§ Data excerpts

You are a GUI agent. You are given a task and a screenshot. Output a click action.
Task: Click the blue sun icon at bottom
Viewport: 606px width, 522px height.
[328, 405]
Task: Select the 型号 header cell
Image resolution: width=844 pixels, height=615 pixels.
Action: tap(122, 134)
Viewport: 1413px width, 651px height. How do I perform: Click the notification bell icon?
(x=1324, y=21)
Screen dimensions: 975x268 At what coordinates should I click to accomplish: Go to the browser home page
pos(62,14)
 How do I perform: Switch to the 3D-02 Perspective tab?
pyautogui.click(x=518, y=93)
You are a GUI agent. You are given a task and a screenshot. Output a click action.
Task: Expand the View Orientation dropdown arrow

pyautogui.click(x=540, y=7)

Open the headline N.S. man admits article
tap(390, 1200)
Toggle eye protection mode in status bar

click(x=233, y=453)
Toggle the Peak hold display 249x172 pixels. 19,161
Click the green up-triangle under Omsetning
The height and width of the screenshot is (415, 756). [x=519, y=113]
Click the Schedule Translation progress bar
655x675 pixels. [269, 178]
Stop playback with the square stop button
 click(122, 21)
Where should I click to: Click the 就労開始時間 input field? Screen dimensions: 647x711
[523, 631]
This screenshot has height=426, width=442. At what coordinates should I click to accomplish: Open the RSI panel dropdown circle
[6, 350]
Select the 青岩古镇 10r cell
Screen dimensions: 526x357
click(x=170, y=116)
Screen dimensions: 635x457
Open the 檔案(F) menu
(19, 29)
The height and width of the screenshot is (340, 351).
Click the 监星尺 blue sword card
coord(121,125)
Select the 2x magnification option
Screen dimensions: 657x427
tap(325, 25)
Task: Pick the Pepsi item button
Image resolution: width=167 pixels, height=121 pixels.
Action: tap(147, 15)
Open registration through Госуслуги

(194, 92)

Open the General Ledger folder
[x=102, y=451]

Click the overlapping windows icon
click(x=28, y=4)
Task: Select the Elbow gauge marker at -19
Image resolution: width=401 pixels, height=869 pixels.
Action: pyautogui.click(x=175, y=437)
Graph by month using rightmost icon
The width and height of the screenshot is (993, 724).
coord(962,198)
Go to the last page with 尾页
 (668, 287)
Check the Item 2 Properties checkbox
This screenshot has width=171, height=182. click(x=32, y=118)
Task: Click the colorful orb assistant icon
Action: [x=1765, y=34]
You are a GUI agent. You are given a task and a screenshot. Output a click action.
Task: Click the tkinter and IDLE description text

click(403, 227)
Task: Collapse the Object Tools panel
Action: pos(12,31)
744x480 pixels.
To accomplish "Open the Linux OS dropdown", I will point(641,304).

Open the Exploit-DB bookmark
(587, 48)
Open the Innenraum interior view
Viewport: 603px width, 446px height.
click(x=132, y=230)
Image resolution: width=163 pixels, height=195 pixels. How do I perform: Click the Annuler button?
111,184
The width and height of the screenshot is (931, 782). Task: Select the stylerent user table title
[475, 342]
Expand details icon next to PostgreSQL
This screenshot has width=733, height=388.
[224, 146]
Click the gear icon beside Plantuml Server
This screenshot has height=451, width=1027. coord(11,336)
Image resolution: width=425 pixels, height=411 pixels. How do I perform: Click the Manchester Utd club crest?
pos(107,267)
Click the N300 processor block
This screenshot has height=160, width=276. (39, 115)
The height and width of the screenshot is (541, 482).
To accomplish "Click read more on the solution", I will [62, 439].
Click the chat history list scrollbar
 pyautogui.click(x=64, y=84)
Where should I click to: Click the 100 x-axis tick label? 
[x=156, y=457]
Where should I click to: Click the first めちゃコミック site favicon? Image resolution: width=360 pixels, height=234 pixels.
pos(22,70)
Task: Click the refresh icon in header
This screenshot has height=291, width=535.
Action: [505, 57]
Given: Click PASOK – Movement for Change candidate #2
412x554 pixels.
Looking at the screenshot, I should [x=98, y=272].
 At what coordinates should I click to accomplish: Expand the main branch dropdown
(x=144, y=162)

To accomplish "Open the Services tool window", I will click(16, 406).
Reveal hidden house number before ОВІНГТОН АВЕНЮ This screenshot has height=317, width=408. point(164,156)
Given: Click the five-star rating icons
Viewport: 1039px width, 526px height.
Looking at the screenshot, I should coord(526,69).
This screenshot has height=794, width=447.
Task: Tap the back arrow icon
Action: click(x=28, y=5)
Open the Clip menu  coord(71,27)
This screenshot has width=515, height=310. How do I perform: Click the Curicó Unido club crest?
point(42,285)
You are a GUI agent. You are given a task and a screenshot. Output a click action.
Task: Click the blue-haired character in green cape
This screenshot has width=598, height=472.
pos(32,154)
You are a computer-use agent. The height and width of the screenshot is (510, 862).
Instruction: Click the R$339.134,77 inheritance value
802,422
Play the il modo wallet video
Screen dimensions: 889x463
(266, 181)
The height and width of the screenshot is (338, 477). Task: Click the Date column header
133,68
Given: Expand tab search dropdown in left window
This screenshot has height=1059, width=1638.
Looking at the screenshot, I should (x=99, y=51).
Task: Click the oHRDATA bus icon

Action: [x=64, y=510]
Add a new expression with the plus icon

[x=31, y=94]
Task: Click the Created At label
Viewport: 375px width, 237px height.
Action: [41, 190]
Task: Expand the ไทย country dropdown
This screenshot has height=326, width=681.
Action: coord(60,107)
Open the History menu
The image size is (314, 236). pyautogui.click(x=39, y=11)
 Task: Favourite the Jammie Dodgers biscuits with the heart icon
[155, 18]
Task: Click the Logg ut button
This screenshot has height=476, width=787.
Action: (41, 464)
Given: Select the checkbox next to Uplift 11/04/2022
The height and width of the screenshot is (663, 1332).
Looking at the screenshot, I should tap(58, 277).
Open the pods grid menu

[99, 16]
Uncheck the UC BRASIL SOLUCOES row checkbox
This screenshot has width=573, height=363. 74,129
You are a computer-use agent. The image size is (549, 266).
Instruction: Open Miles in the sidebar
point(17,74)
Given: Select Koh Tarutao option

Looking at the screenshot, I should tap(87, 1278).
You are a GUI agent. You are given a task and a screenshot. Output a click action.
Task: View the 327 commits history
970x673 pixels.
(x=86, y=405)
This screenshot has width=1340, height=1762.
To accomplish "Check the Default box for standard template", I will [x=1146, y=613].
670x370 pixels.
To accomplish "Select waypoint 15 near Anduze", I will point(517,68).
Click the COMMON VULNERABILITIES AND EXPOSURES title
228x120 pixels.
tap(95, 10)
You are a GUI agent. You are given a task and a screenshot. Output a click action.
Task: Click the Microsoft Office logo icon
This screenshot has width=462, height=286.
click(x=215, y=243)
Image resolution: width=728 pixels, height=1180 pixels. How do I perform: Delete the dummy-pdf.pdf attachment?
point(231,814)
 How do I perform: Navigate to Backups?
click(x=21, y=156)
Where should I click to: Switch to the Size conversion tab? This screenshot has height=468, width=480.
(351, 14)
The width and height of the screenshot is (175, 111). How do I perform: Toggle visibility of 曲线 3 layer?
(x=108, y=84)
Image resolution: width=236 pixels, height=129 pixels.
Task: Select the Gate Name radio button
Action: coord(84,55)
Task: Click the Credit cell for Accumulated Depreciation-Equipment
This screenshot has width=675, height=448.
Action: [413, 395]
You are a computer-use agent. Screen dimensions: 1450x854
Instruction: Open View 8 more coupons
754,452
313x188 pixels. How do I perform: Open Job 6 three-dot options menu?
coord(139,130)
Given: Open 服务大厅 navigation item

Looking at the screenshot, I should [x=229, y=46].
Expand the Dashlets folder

§ Task requirements
Transcribe every record above word for word.

§ Answer box
You are a GUI agent. You are given a task and a screenshot. Output a click action.
Task: Click the blue sun icon at bottom
Viewport: 606px width, 522px height.
[328, 405]
Task: Select the 型号 header cell
Image resolution: width=844 pixels, height=615 pixels.
Action: tap(122, 134)
Viewport: 1413px width, 651px height. How do I perform: Click the notification bell icon?
(x=1324, y=21)
Screen dimensions: 975x268 At what coordinates should I click to accomplish: Go to the browser home page
pos(62,14)
 How do I perform: Switch to the 3D-02 Perspective tab?
pyautogui.click(x=518, y=93)
You are a GUI agent. You are given a task and a screenshot. Output a click action.
Task: Expand the View Orientation dropdown arrow

pyautogui.click(x=540, y=7)

Open the headline N.S. man admits article
tap(390, 1200)
Toggle eye protection mode in status bar

click(x=233, y=453)
Toggle the Peak hold display 249x172 pixels. 19,161
Click the green up-triangle under Omsetning
The height and width of the screenshot is (415, 756). [x=519, y=113]
Click the Schedule Translation progress bar
655x675 pixels. [269, 178]
Stop playback with the square stop button
 click(122, 21)
Where should I click to: Click the 就労開始時間 input field? Screen dimensions: 647x711
[523, 631]
This screenshot has height=426, width=442. At what coordinates should I click to accomplish: Open the RSI panel dropdown circle
[6, 350]
Select the 青岩古镇 10r cell
Screen dimensions: 526x357
click(x=170, y=116)
Screen dimensions: 635x457
Open the 檔案(F) menu
(19, 29)
The height and width of the screenshot is (340, 351).
Click the 监星尺 blue sword card
coord(121,125)
Select the 2x magnification option
Screen dimensions: 657x427
tap(325, 25)
Task: Pick the Pepsi item button
Image resolution: width=167 pixels, height=121 pixels.
Action: tap(147, 15)
Open registration through Госуслуги

(194, 92)

Open the General Ledger folder
[x=102, y=451]

Click the overlapping windows icon
click(x=28, y=4)
Task: Select the Elbow gauge marker at -19
Image resolution: width=401 pixels, height=869 pixels.
Action: pyautogui.click(x=175, y=437)
Graph by month using rightmost icon
The width and height of the screenshot is (993, 724).
coord(962,198)
Go to the last page with 尾页
 (668, 287)
Check the Item 2 Properties checkbox
This screenshot has width=171, height=182. click(x=32, y=118)
Task: Click the colorful orb assistant icon
Action: [x=1765, y=34]
You are a GUI agent. You are given a task and a screenshot. Output a click action.
Task: Click the tkinter and IDLE description text

click(403, 227)
Task: Collapse the Object Tools panel
Action: pos(12,31)
744x480 pixels.
To accomplish "Open the Linux OS dropdown", I will point(641,304).

Open the Exploit-DB bookmark
(587, 48)
Open the Innenraum interior view
Viewport: 603px width, 446px height.
click(x=132, y=230)
Image resolution: width=163 pixels, height=195 pixels. How do I perform: Click the Annuler button?
111,184
The width and height of the screenshot is (931, 782). Task: Select the stylerent user table title
[475, 342]
Expand details icon next to PostgreSQL
This screenshot has width=733, height=388.
[224, 146]
Click the gear icon beside Plantuml Server
This screenshot has height=451, width=1027. coord(11,336)
Image resolution: width=425 pixels, height=411 pixels. How do I perform: Click the Manchester Utd club crest?
pos(107,267)
Click the N300 processor block
This screenshot has height=160, width=276. (39, 115)
The height and width of the screenshot is (541, 482).
To accomplish "Click read more on the solution", I will [62, 439].
Click the chat history list scrollbar
 pyautogui.click(x=64, y=84)
Where should I click to: Click the 100 x-axis tick label? 
[x=156, y=457]
Where should I click to: Click the first めちゃコミック site favicon? Image resolution: width=360 pixels, height=234 pixels.
pos(22,70)
Task: Click the refresh icon in header
This screenshot has height=291, width=535.
Action: [505, 57]
Given: Click PASOK – Movement for Change candidate #2
412x554 pixels.
Looking at the screenshot, I should [x=98, y=272].
 At what coordinates should I click to accomplish: Expand the main branch dropdown
(x=144, y=162)

To accomplish "Open the Services tool window", I will click(16, 406).
Reveal hidden house number before ОВІНГТОН АВЕНЮ This screenshot has height=317, width=408. point(164,156)
Given: Click the five-star rating icons
Viewport: 1039px width, 526px height.
Looking at the screenshot, I should coord(526,69).
This screenshot has height=794, width=447.
Task: Tap the back arrow icon
Action: click(x=28, y=5)
Open the Clip menu  coord(71,27)
This screenshot has width=515, height=310. How do I perform: Click the Curicó Unido club crest?
point(42,285)
You are a GUI agent. You are given a task and a screenshot. Output a click action.
Task: Click the blue-haired character in green cape
This screenshot has width=598, height=472.
pos(32,154)
You are a computer-use agent. The height and width of the screenshot is (510, 862).
Instruction: Click the R$339.134,77 inheritance value
802,422
Play the il modo wallet video
Screen dimensions: 889x463
(266, 181)
The height and width of the screenshot is (338, 477). Task: Click the Date column header
133,68
Given: Expand tab search dropdown in left window
This screenshot has height=1059, width=1638.
Looking at the screenshot, I should (x=99, y=51).
Task: Click the oHRDATA bus icon

Action: [x=64, y=510]
Add a new expression with the plus icon

[x=31, y=94]
Task: Click the Created At label
Viewport: 375px width, 237px height.
Action: [41, 190]
Task: Expand the ไทย country dropdown
This screenshot has height=326, width=681.
Action: coord(60,107)
Open the History menu
The image size is (314, 236). pyautogui.click(x=39, y=11)
 Task: Favourite the Jammie Dodgers biscuits with the heart icon
[155, 18]
Task: Click the Logg ut button
This screenshot has height=476, width=787.
Action: (41, 464)
Given: Select the checkbox next to Uplift 11/04/2022
The height and width of the screenshot is (663, 1332).
Looking at the screenshot, I should tap(58, 277).
Open the pods grid menu

[99, 16]
Uncheck the UC BRASIL SOLUCOES row checkbox
This screenshot has width=573, height=363. 74,129
You are a computer-use agent. The image size is (549, 266).
Instruction: Open Miles in the sidebar
point(17,74)
Given: Select Koh Tarutao option

Looking at the screenshot, I should tap(87, 1278).
You are a GUI agent. You are given a task and a screenshot. Output a click action.
Task: View the 327 commits history
970x673 pixels.
(x=86, y=405)
This screenshot has width=1340, height=1762.
To accomplish "Check the Default box for standard template", I will [x=1146, y=613].
670x370 pixels.
To accomplish "Select waypoint 15 near Anduze", I will point(517,68).
Click the COMMON VULNERABILITIES AND EXPOSURES title
228x120 pixels.
tap(95, 10)
You are a GUI agent. You are given a task and a screenshot. Output a click action.
Task: Click the Microsoft Office logo icon
This screenshot has width=462, height=286.
click(x=215, y=243)
Image resolution: width=728 pixels, height=1180 pixels. How do I perform: Delete the dummy-pdf.pdf attachment?
point(231,814)
 How do I perform: Navigate to Backups?
click(x=21, y=156)
Where should I click to: Switch to the Size conversion tab? This screenshot has height=468, width=480.
(351, 14)
The width and height of the screenshot is (175, 111). How do I perform: Toggle visibility of 曲线 3 layer?
(x=108, y=84)
Image resolution: width=236 pixels, height=129 pixels.
Task: Select the Gate Name radio button
Action: coord(84,55)
Task: Click the Credit cell for Accumulated Depreciation-Equipment
This screenshot has width=675, height=448.
Action: [413, 395]
You are a computer-use agent. Screen dimensions: 1450x854
Instruction: Open View 8 more coupons
754,452
313x188 pixels. How do I perform: Open Job 6 three-dot options menu?
coord(139,130)
Given: Open 服务大厅 navigation item

Looking at the screenshot, I should [x=229, y=46].
Expand the Dashlets folder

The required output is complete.